══ Task material ══
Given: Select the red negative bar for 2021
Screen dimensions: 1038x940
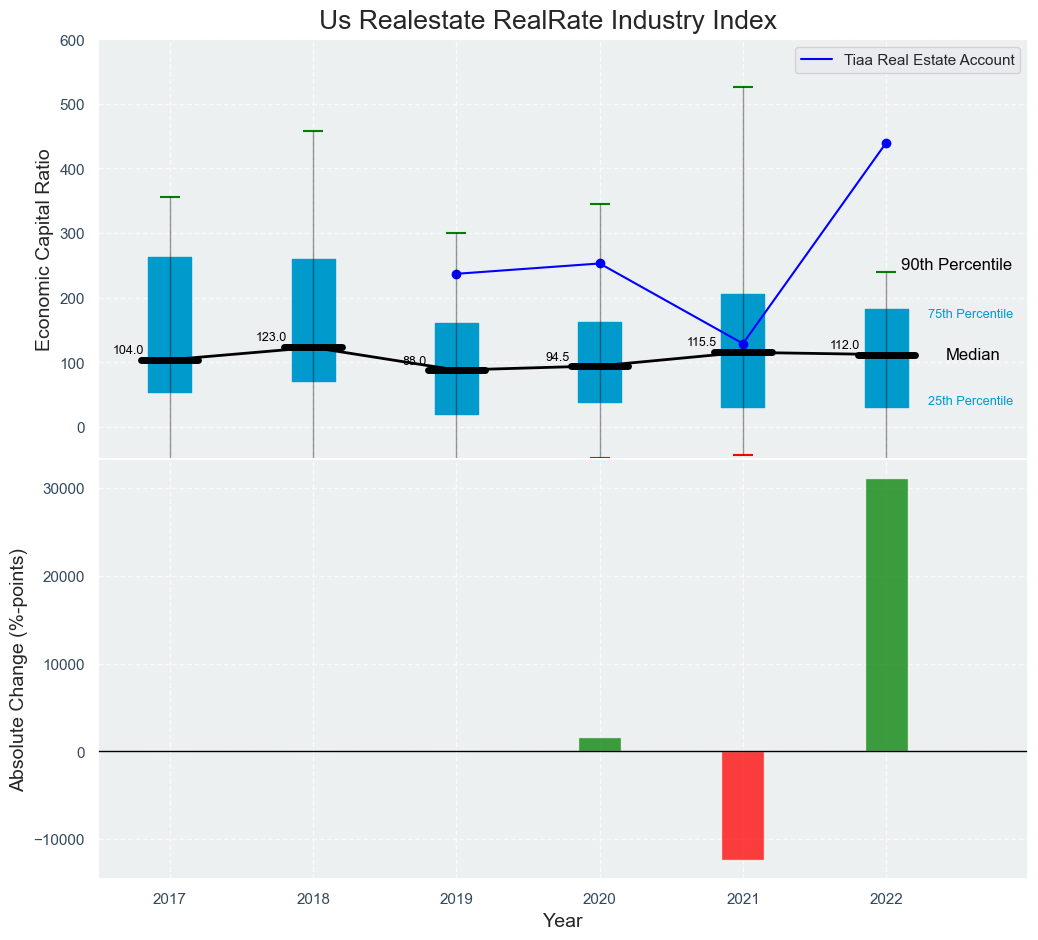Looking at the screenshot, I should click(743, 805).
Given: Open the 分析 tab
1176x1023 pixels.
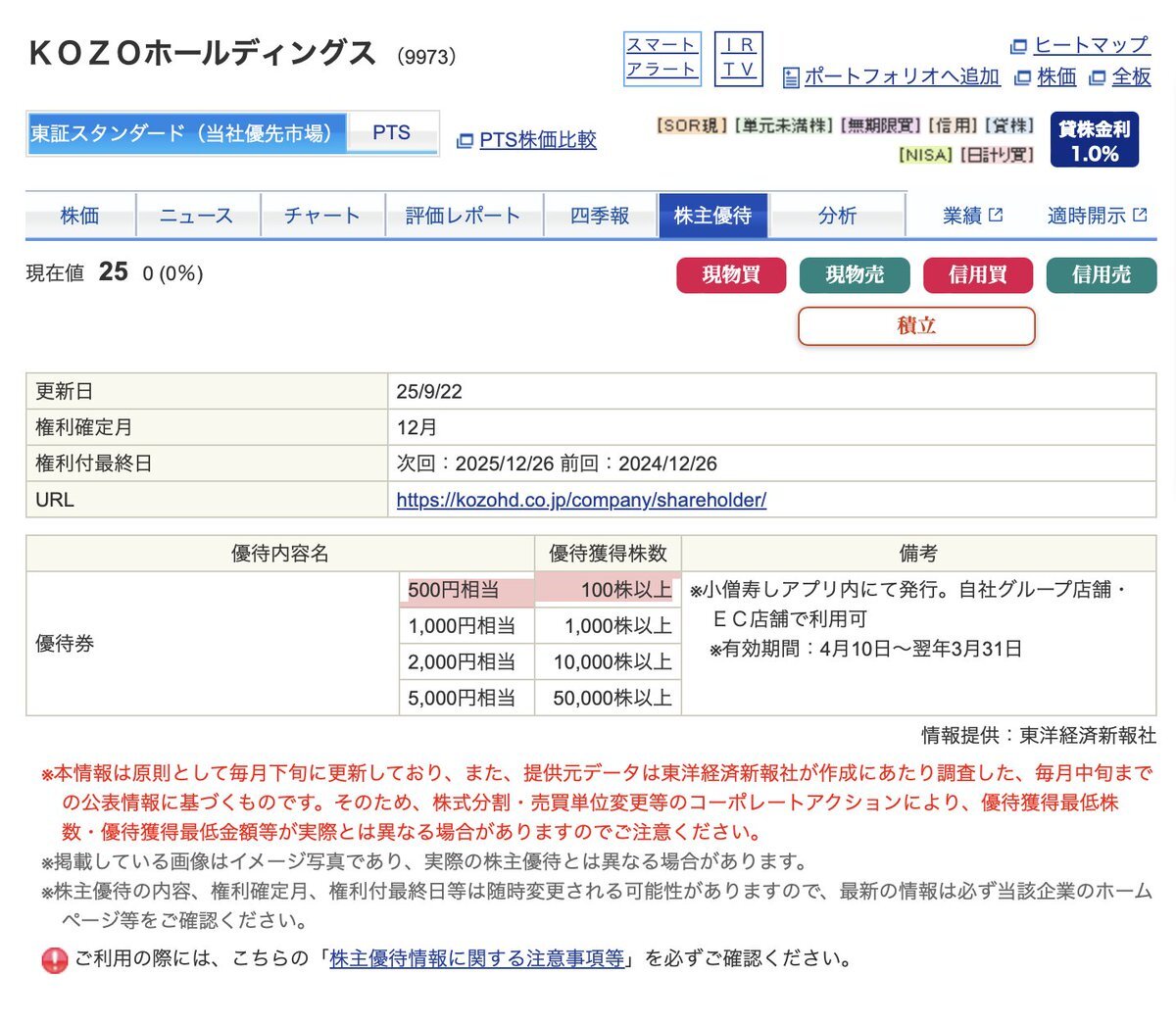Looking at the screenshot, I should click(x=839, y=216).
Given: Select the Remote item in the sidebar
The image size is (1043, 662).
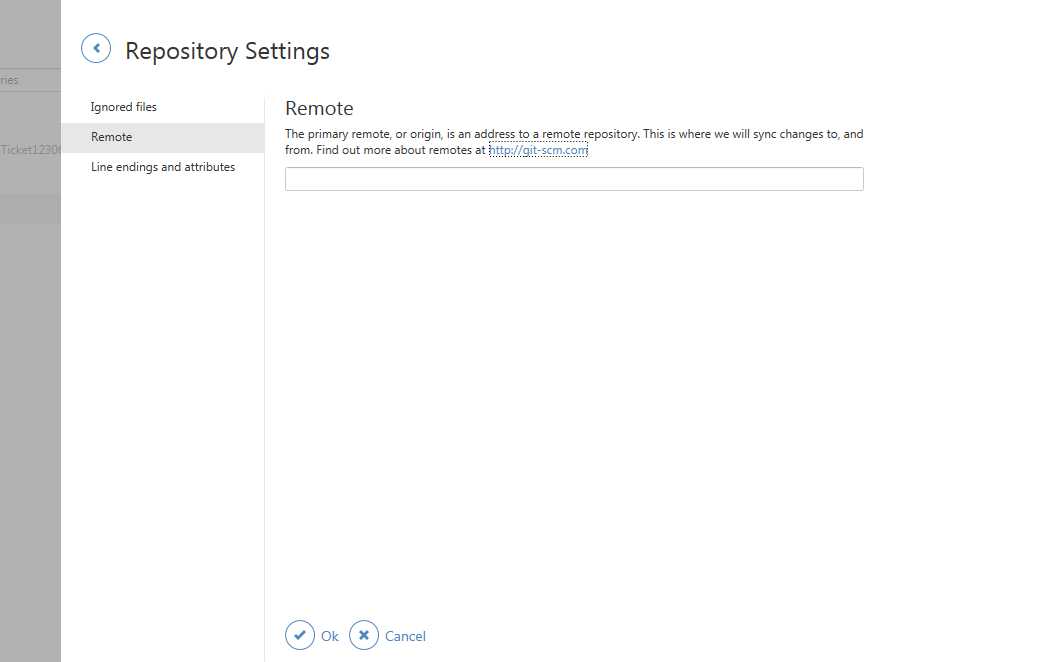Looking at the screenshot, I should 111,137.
═══
══ Task material ══
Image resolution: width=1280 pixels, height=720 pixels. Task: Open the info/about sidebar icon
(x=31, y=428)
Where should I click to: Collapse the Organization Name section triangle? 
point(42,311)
═══
══ Task material ══
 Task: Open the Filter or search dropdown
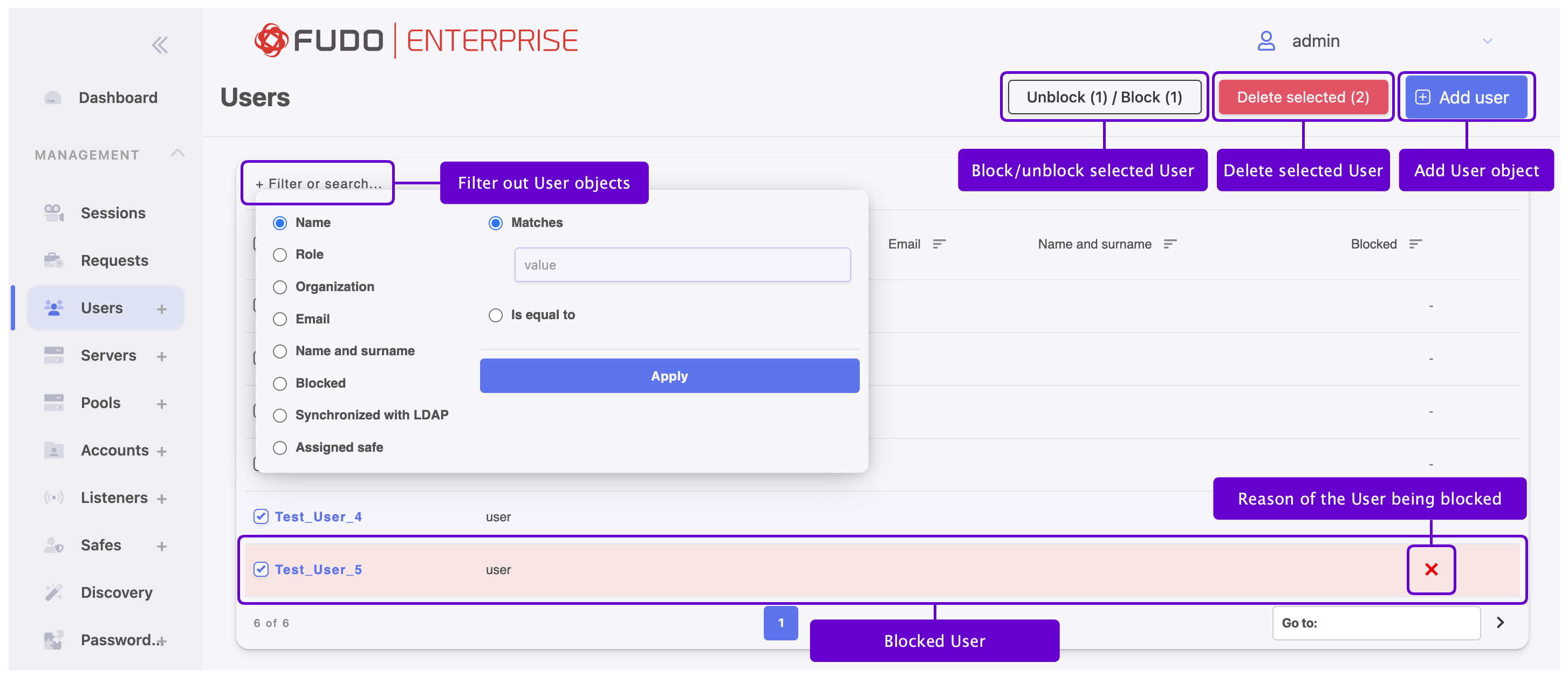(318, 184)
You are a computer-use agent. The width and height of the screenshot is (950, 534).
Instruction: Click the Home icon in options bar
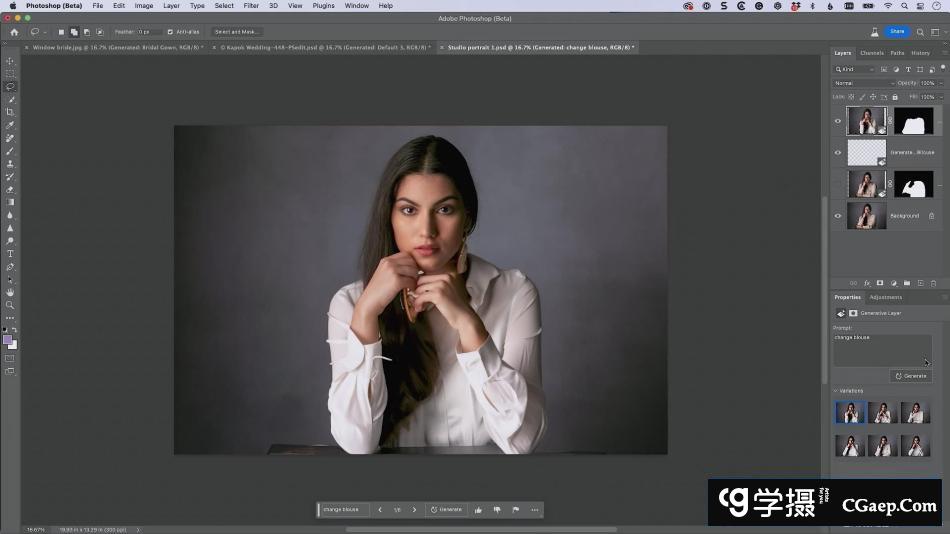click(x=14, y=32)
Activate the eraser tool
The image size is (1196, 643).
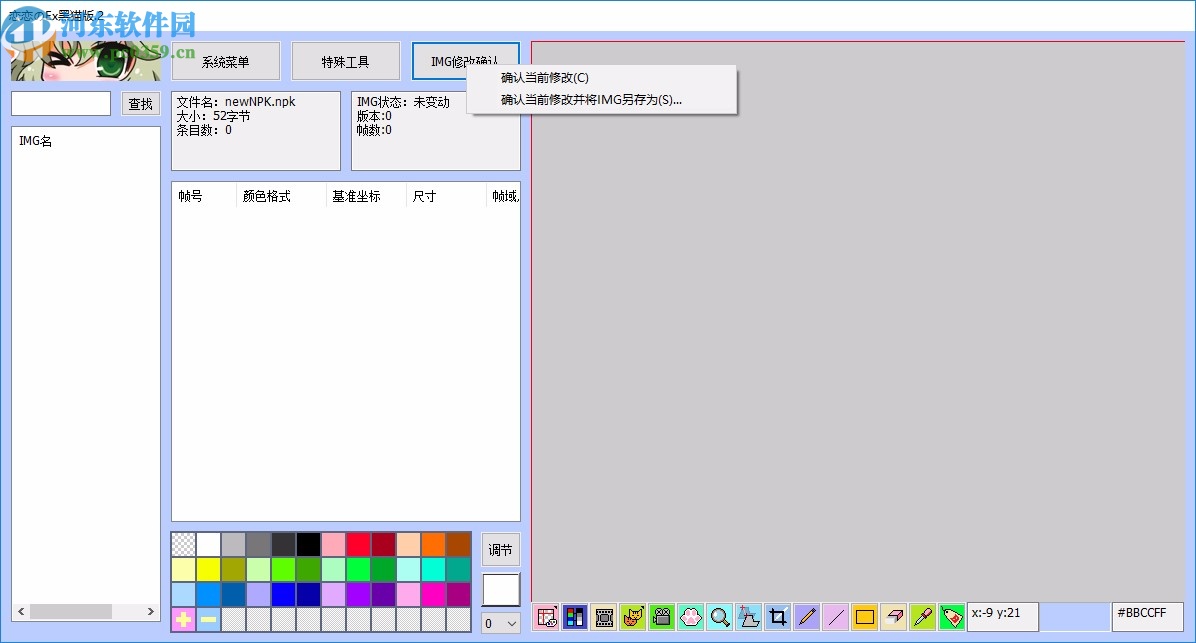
═══
**Stated problem:**
Put the records into a numbered list, beginning at the line that has "Given: Select the red negative bar for 2021" and stopping after the line that has "Looking at the screenshot, I should 111,137.". Skip blank lines and leave the pictures out.

**Response to this exercise:**
1. Given: Select the red negative bar for 2021
2. Screen dimensions: 1038x940
3. Looking at the screenshot, I should click(743, 805).
4. Given: Open the 分析 tab
5. 1176x1023 pixels.
6. Looking at the screenshot, I should click(x=839, y=216).
7. Given: Select the Remote item in the sidebar
8. The image size is (1043, 662).
9. Looking at the screenshot, I should 111,137.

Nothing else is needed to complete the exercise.